In questi anni sta emergendo sempre più prepotentemente, nell’ambito delle professioni di aiuto (medici, infermieri, ausiliari, volontari, ecc.) il fenomeno del burn out ( letteralmente bruciato) tanto da provocare un intervento formale dell’OMS finalizzato a mettere in guardia sul fatto che la sindrome sta assumendo le proporzioni di un fenomeno globale, con i vari costi crescenti per i servizi sanitari nazionali e la Società .
Gli operatori che lavorano con malati di cancro (medici oncologi, infermieri, psicologi, volontari), sembra che siano esposti in modo particolare al rischio del burn-out, seppure è una scelta professionale “vocazionale”. Ci si sente vivificati, piuttosto che angosciati dal contatto con la sofferenza, si prova una profonda gratificazione nel curare, alleviare il dolore, stare accanto a chi soffre, presenziare al momento del trapasso. Dall’altra però il contatto con la persona malata innesca vissuti dolorosi del limite, dell’incertezza, il timore della malattia e della morte ovvero dell’inutilità della propria opera.
Come tale si evince che la cura degli operatori è fondamentale per “prendersi cura” dell’altro, della persona malata nella sua complessità, riconoscendo i vari bisogni ed esigenze della persona e anche della famiglia, perché non dobbiamo dimenticare che la malattia oncologica è una malattia familiare che va a colpire e destrutturare l’intero sistema.

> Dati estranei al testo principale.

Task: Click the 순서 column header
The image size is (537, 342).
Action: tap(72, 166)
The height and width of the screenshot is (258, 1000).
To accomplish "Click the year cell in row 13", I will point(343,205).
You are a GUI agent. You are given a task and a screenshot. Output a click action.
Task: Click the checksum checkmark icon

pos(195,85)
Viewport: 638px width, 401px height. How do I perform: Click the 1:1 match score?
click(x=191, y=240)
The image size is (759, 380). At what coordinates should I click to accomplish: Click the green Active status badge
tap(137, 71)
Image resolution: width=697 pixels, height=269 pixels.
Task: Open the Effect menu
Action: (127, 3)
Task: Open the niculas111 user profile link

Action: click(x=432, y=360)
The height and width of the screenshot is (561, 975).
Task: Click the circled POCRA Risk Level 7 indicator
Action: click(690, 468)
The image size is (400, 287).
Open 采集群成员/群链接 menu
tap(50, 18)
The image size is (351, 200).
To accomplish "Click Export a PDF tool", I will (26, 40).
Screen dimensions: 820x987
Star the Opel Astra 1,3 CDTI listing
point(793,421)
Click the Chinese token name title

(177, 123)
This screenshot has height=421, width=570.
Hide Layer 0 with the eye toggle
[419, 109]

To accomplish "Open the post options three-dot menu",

Gli incontri di gruppo che conduco si pongono come uno spazio e tempo di espressione e condivisione da parte dei singoli membri delle proprie angoscie e dei propri vissuti personali, ritrovando un senso del limite, uscendo dalla idealizzazione e senso di onnipotenza, integrando i vari saperi ed esperienze e dando nuove prospettive, tale da favorire l’integrazione e la coesione di gruppo che danno forza e sostegno nell’operato individuale. In tal modo l’operatore non si sente solo, bensì sente di avere un gruppo di appartenenza cui poter esporre pensieri, dubbi, paure, in una sospensione dal giudizio che permette una spontanea e libera espressione. In tal modo è possibile prevenire il burn-out che si può esprimere con vari livelli di intensità.
Tutto ciò alimenta una migliore competenza relazionale tra persona malata e operatore, tale che il paziente si sente visto, considerato come essere umano nella sua totalità.
Come scrive Jaspers “il cancro è sentimentale”, evidenziando quindi la dimensione umanistica, la volontà della persona di essere considerata prima di tutto un essere umano. Come tale un uomo che incontra un altro uomo, un uomo (operatore, volontario) forte che incontra un uomo debole e che per entrare in contatto deve usare empatia, comunicazione, professionalità (io so cosa fare). Per fare tutto ciò l’operatore sia esso medico, tecnico, volontario deve essere formato .
Come tale si propone sempre più una concezione olistica della persona, in tutte le sue dimensioni bio-psico-socio-relazionali, come conseguenza e riflesso della sua malattia fisica.